So i declare a pointer to a struct and set it equals to NULL,
struct nodo * root = NULL;
then in a function i created i add some given values to said pointer.
void add(struct nodo * root, int id, int age){
if (root== NULL){
root= (struct nodo *)malloc(sizeof(struct nodo));
root->id = id;
root->age= age;
root->prox = NULL;
}
When i check for the values i have given to the pointer in the fucntion using printf, i see that in fact, theyre in the struct pointed by the root, but after i have called the fucntion, if i check if the values are still there it returns nothing. for example (in main):
add(raiz_idoso, id, age);
printf("%d\n", root_idoso->id);
printf("%d\n", root)idoso->age); // this returns nothing! but if i did the same thing inside the function add, it would return the values of id and age
Could anyone help me understand what it is i am doing wrong please?

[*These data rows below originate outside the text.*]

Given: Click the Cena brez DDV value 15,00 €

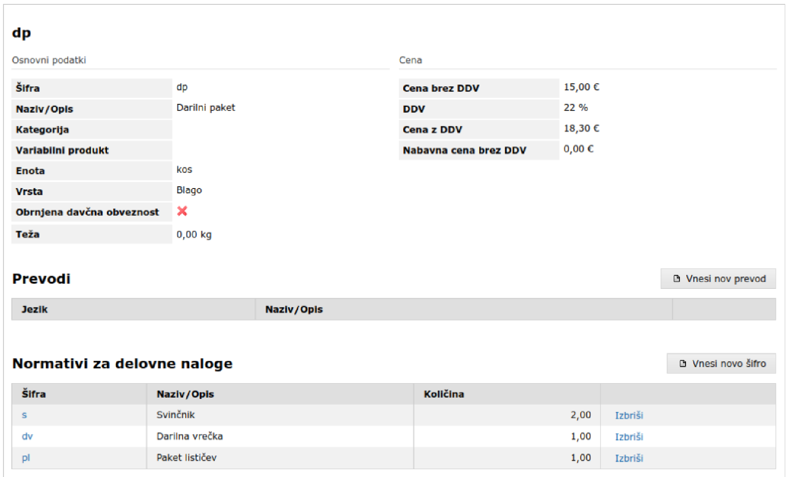Looking at the screenshot, I should point(581,87).
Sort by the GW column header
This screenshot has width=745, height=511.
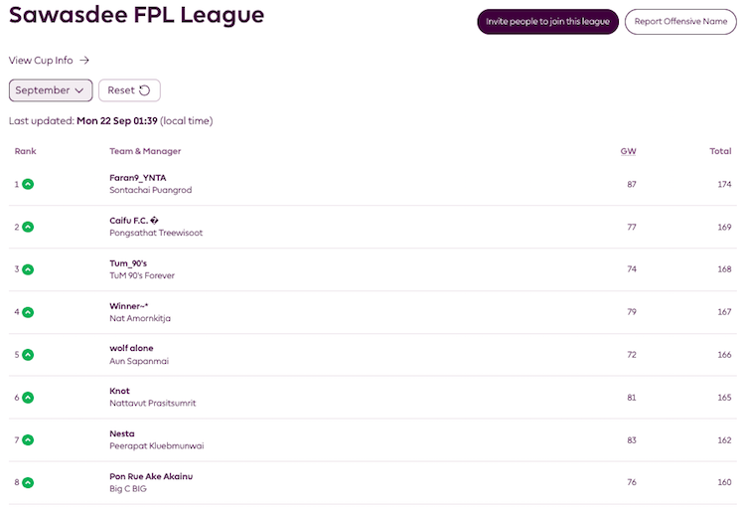628,151
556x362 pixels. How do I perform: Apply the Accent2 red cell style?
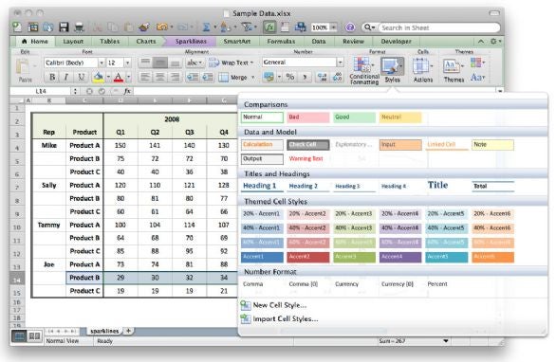(307, 257)
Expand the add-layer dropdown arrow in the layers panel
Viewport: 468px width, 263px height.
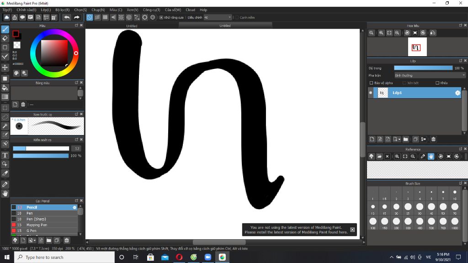399,139
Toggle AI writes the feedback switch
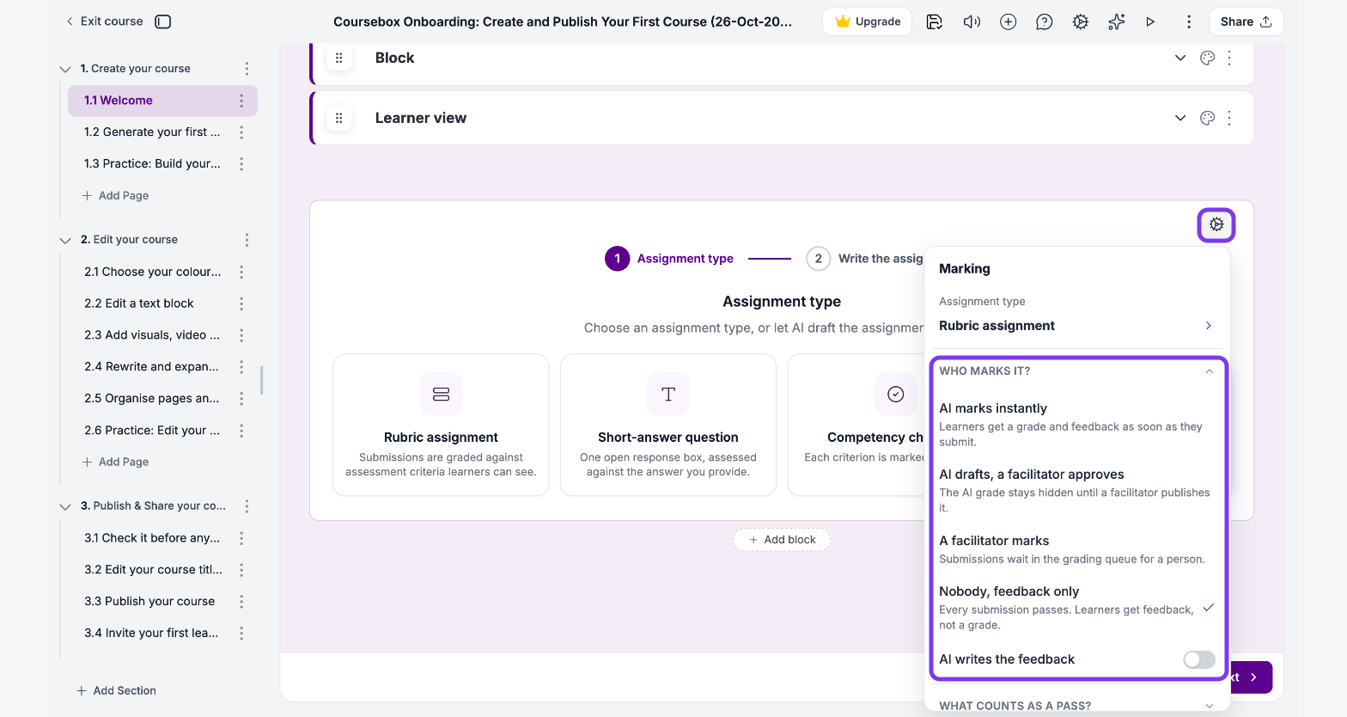The width and height of the screenshot is (1347, 717). point(1199,659)
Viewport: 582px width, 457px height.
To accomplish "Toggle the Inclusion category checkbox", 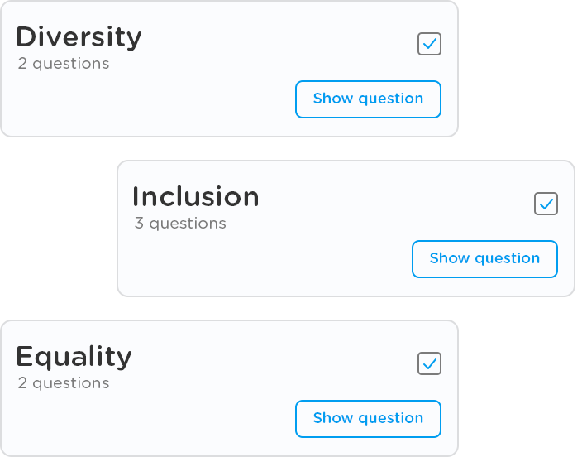I will tap(546, 204).
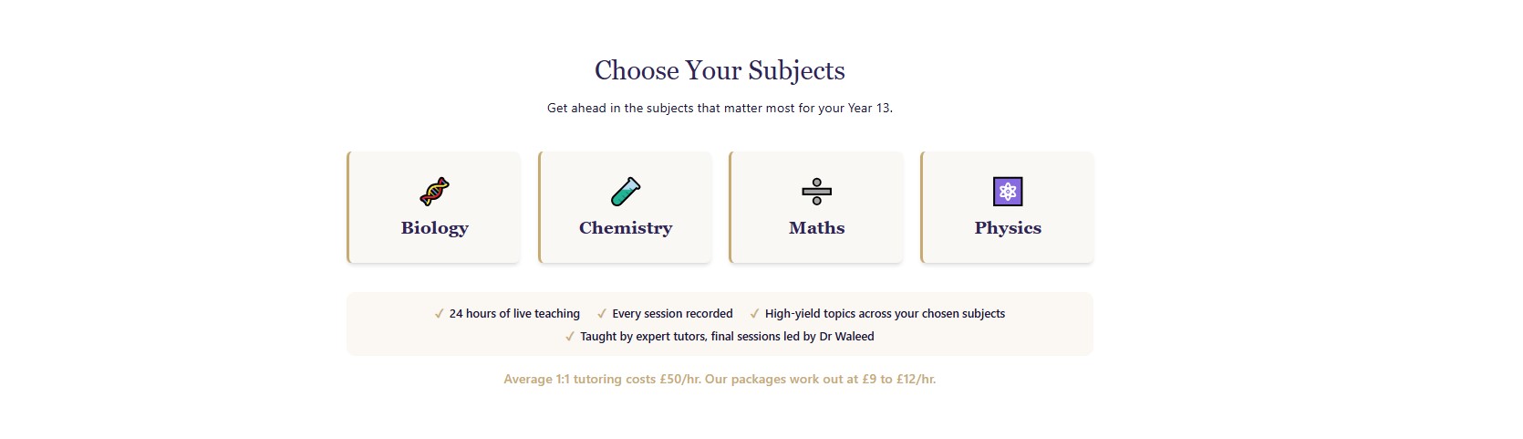Viewport: 1523px width, 439px height.
Task: Click the average tutoring cost note
Action: (720, 379)
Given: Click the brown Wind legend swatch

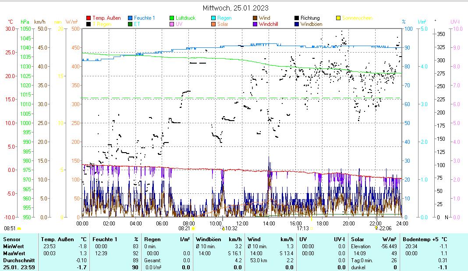Looking at the screenshot, I should pos(255,18).

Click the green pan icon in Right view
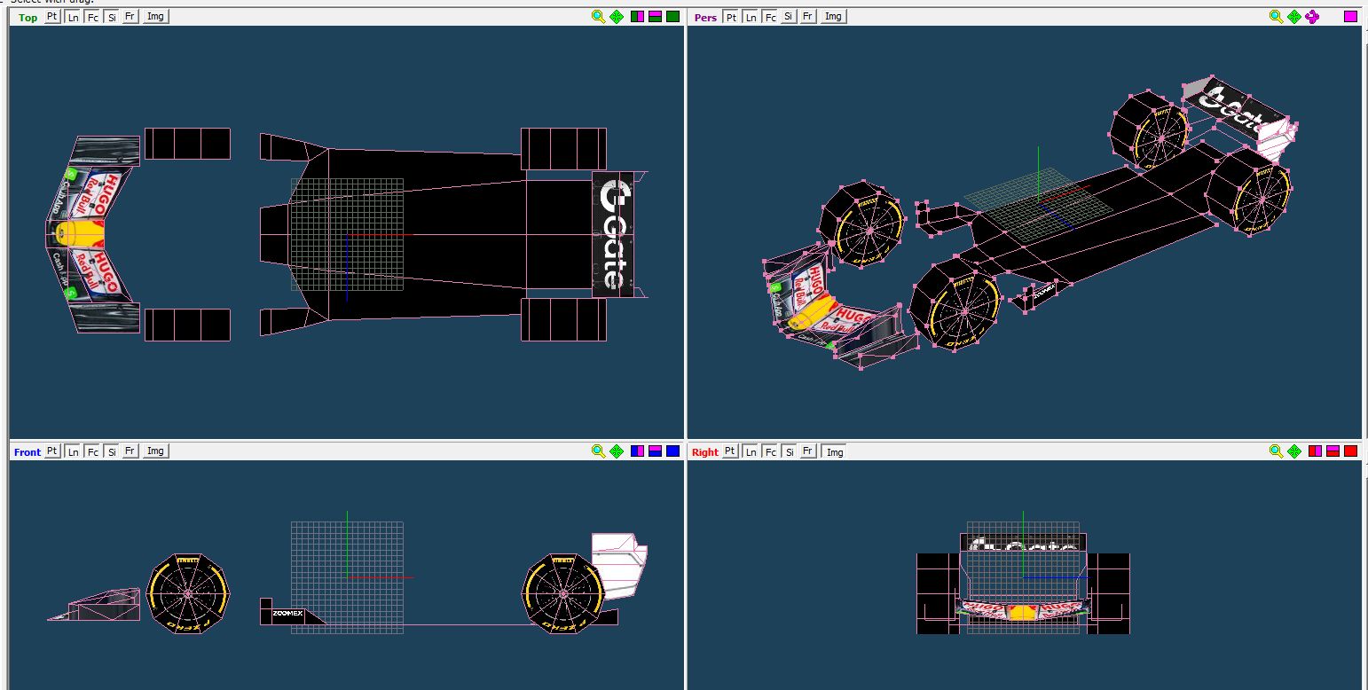point(1294,451)
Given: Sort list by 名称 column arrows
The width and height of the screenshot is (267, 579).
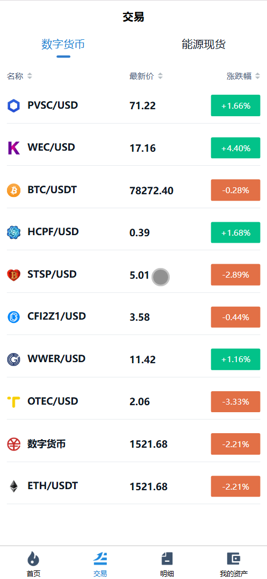Looking at the screenshot, I should tap(30, 76).
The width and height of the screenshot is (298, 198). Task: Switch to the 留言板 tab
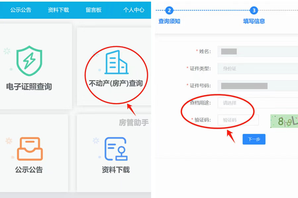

Here is the complete code if its of any help, i have translated some things in the previous part for it to be easier to understand, its in portuguese:
#include <stdio.h>
#include <stdlib.h>
struct nodo {
int id;
int idade;
struct nodo * prox;
};
void adicionar (struct nodo * raiz, int id, int idade){
if (raiz == NULL){
printf("oi");
raiz = (struct nodo *)malloc(sizeof(struct nodo));
raiz->id = id;
raiz->idade = idade;
raiz->prox = NULL;
}
else if (raiz -> prox == NULL){
struct nodo * temp;
raiz->prox = (struct nodo *)malloc(sizeof(struct nodo));
temp = raiz->prox;
temp->id = id;
temp->idade = idade;
temp->prox = NULL;
}
else{
adicionar(raiz->prox, id, idade);
}
}
void remover (struct nodo * raiz){
if (raiz != NULL){
raiz = raiz->prox;
}
}
void imprimir (struct nodo * raiz, int primero){
if (raiz == NULL && primero == 1){
printf("fila vazia!\n");
}
else if (raiz != NULL){
printf("ID: %d IDADE: %d\n", raiz->id, raiz->idade);
imprimir(raiz->prox, 0);
}
}
int main (void){
char entrada;
int id, idade, prioridade, counter;
struct nodo * raiz_idoso = NULL;
struct nodo * raiz_nidoso = NULL;
scanf("%d", &prioridade);
counter = 0;
while(entrada != 'f'){
scanf(" %c", &entrada);
if (entrada == 'a'){
scanf(" %d", &id);
scanf(" %d", &idade);
if (idade > 60){
adicionar(raiz_idoso, id, idade);
printf("%d\n", raiz_idoso->id);
printf("%d\n", raiz_idoso->idade);
}
else if (idade < 60){
adicionar(raiz_nidoso, id, idade);
}
}
else if (entrada == 'r'){
if (raiz_idoso == NULL && raiz_nidoso == NULL){
}
else if (raiz_idoso == NULL){
counter = 0;
remover(raiz_nidoso);
}
else if (raiz_nidoso == NULL){
counter = 0;
remover(raiz_idoso);
}
else{
if (counter > prioridade){
counter = 0;
remover(raiz_nidoso);
}
else{
counter = 1;
remover(raiz_idoso);
}
}
}
else if (entrada == 'i'){
printf("fila de idosos:\n");
imprimir(raiz_idoso, 1);
printf("fila de nao-idosos:\n");
imprimir(raiz_nidoso, 1);
printf("----------\n");
}
}
}
CodePudding user response:
Your add function declares root as a parameter. This means that, within the add function, root is a local variable, and setting it has no effect on the global definition of root.
If you want it to operate directly on the global definition of root, just remove the root parameter:
void add(int id, int age) {
...
}
That way it will operate directly on the global definition of root.
Alternatively, if you don't want to hard-wire it to a single global definition of root, you can solve it in one of two ways. One is to return the new root value:
struct nodo *add(struct nodo *root, int id, int age) {
...
return root;
}
In this case the caller would need to assign the return value to the global root (or any other tree root you desire).
An alternate way to achieve the same effect it to pass a pointer to the root pointer:
void add(struct nodo **root_ptr, int id, int age) {
...
*root_ptr = ...
...
}
For this version, the caller would pass the address of the root pointer, rather than the root pointer itself.